Archives
3 septembre 2012

A vous, chers gros mots

Enfant, l’on devait mettre un sou dans une tirelire à chaque juron. Aujourd’hui, beaucoup sont socialement acceptés et évoluent avec l’actualité.

un homme de profil avec l'illustration d'une bulle de gros mots
Aujourd’hui, les gros mots à 
caractère scatologique seraient les plus utilisés dans le langage courant. (Photo: Getty/John Molloy)

Qu’ont, en commun, la vache, le blaireau et le cochon? Utilisés à mauvais escient, ils peuvent se révéler être de farouches insultes, tout comme bouffon, biloute ou banane. Socrate, lui, utilisait plus volontiers le chien pour exprimer sa colère. «Les gros mots ont toujours existé, explique Philipp Keller, philosophe du langage à l’Université de Genève. Ce n’est pas le contenu même, comme nègre, qui pose problème, mais l’utilisation et le ton donnés.»

Si on les utilise au quotidien, ils n’ont en réalité souvent pas la fonction rebelle qu’on leur attribue. Au contraire, un juron aiderait à insister sur une émotion: «On a passé une putain de bonne soirée» est plus fort que «On a passé une bonne soirée». De même, selon une étude anglaise publiée en 2009, déclamer un chapelet de gros mots aiderait à faire passer une douleur. L’auteur de cette recherche, Richard Stephens, psychologue, fut surpris de la large palette de mots vulgaires que son épouse possédait au moment d’enfanter.

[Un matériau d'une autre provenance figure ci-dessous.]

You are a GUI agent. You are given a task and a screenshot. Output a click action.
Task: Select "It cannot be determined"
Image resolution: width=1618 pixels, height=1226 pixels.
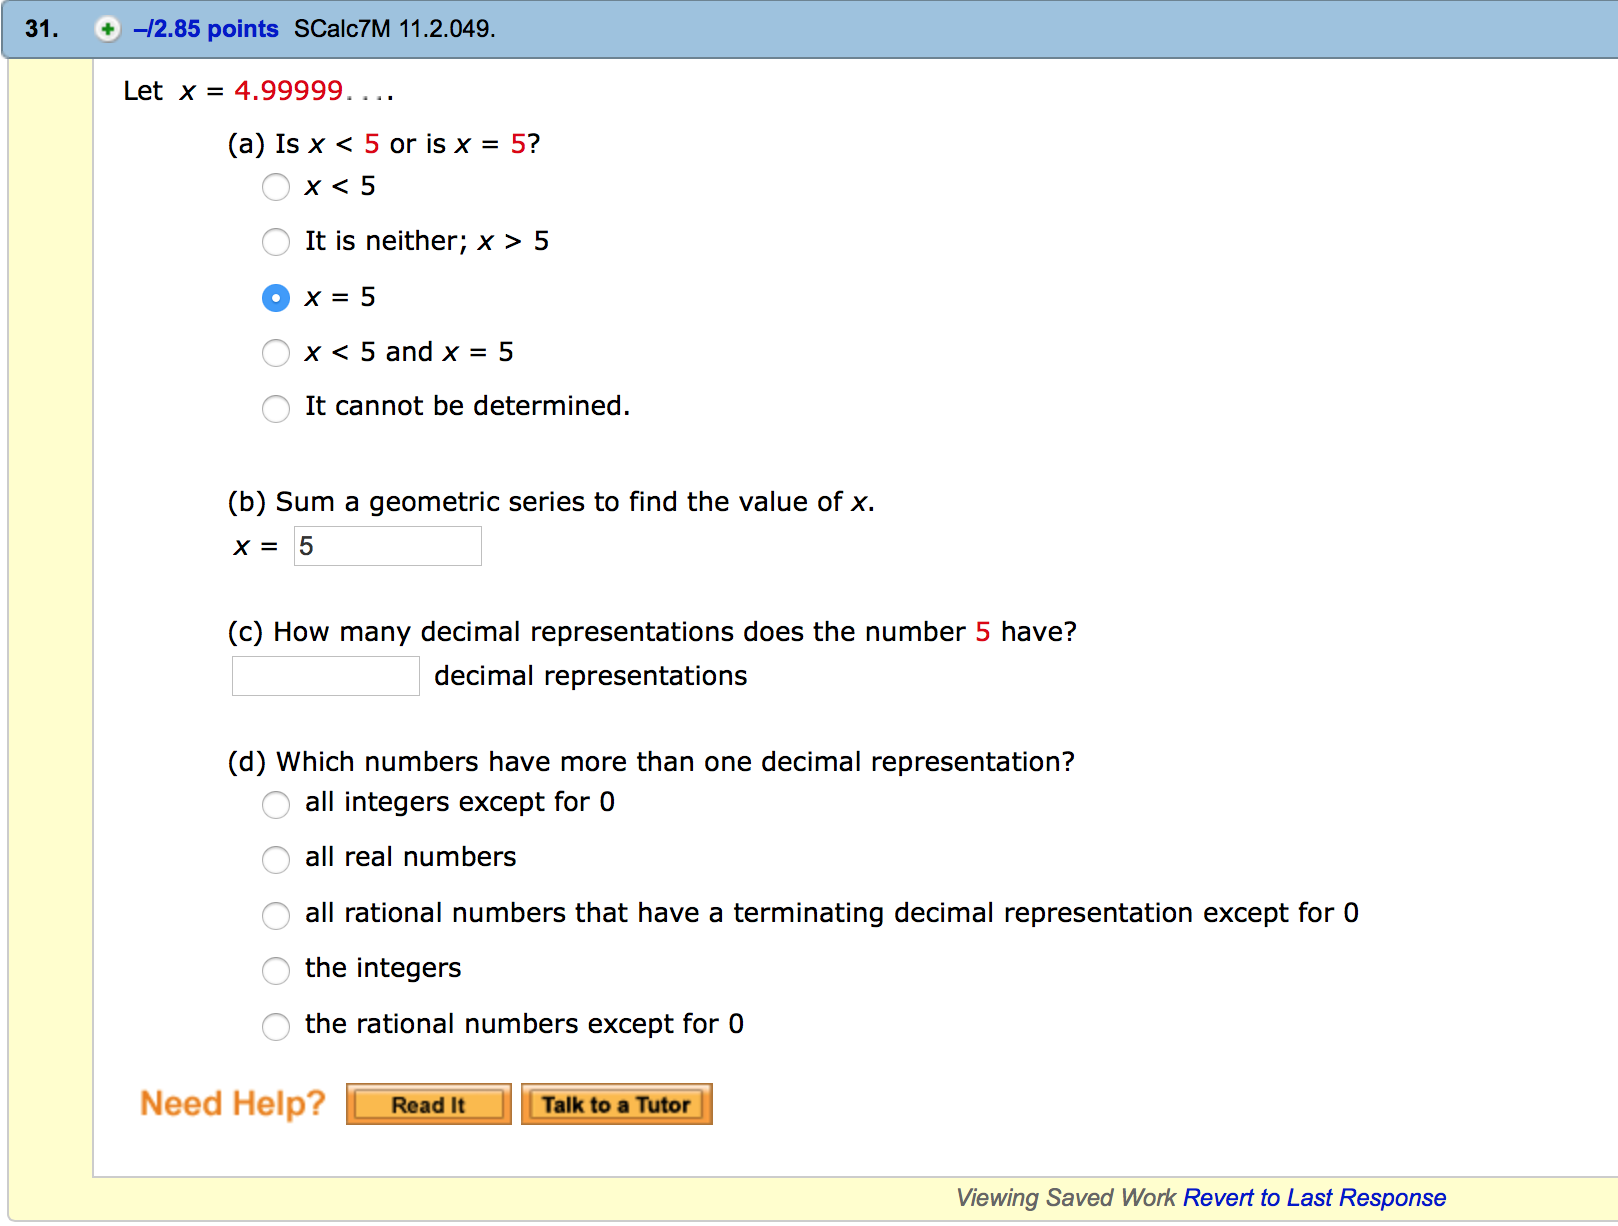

Plus tard, il répète l’expérience avec des étudiants, qui devaient tremper une main dans de l’eau glacée. Ceux qui avaient le droit de jurer ont tenu 30% (pour les hommes) et 44% (pour les femmes) plus longtemps. Une différence qui s’expliquerait par le fait que les femmes jurent moins souvent, rendant les gros mots plus efficaces.

Qu’entend-on, au juste, par gros mots? Aujourd’hui, le langage scatologique semble avoir pris le dessus dans l’esprit collectif: merde, chier. Il est talonné par le vocabulaire sexuel: putain, con (et son dérivé connard), bordel, enculé... «J’imagine que le recours aux vocabulaires scatologique et sexuel a à voir avec une transgression des normes langagières en vigueur: ces questions ne doivent pas être abordées en société», note Alain Rihs, linguiste à l’Université de Neuchâtel.

Défier les codes du comportement

La société ayant créé des tabous, notamment autour des fonctions corporelles, ceux-ci reviendraient par la fenêtre, sous forme de gros mots qui exprimeraient une marque de défi envers les codes de comportement. Ceux-ci évoluant, la notion de vulgarité de ce vocabulaire s’adapte en permanence. Pensez à la question de la xénophobie, qui a donné lieu à des «fils de ta race». «Les jurons permettent aux usagers de prendre position sans dire quelque chose qui peut être évalué pour sa vérité. Ils expriment une émotion ou un état psychologique, sans pour autant l’avoir comme message», estime Philipp Keller.

Des principes contournés verbalement

La religion a connu le même écueil. Si «le nom de Dieu ne doit pas être dit en vain», comme le rappelle Alain Rihs, les croyants – alors sous le joug sévère de leur Eglise – ont créé un vaste réservoir de jurons, subrepticement déguisés: morbleu (mort de Dieu), nom de bleu (nom de Dieu), sacrebleu (par le sacre de Dieu). Au Canada, ces interdits ont toujours lieu: qui oserait lancer un Tabernacle!, un Calisse! ou même se dire en vierge (en colère), sans risquer des regards désapprobateurs? Cependant, comme par ici, un merde ne choque presque plus, ces expressions semblent avoir perdu de leur force.

«L’on trouve des jurons de plusieurs types, sans que ce soit forcément lié à une langue», précise Patrick Morency, lui aussi linguiste à Neuchâtel. Ainsi, en anglais, les florilèges scatologique (shit), sexuel (fuck, bitch), voire religieux (god dammit) sont aussi privilégiés.

Mais ne croyez pas que vous pouvez utiliser un «Casse-toi pauvre con» dans n’importe quelle situation: en Suisse, il vous en coûtera jusqu’à nonante jours-amende, selon le code pénal, selon l’appréciation du juge. En cas d’insulte ou de blasphème, la peine passe à cent huitante jours-amende.

Des amendes pour lutter contre les vilains mots

Aux Etats-Unis, la ville de Middleborough, dans le Massachusetts, a employé les grands moyens: en cas de juron sur la voie publique, une amende de vingt dollars distribuée par la police menace les malotrus. Encore faudrait-il que les représentants des forces de l’ordre se mettent d’accord sur la définition de ce qui peut être considéré comme tel.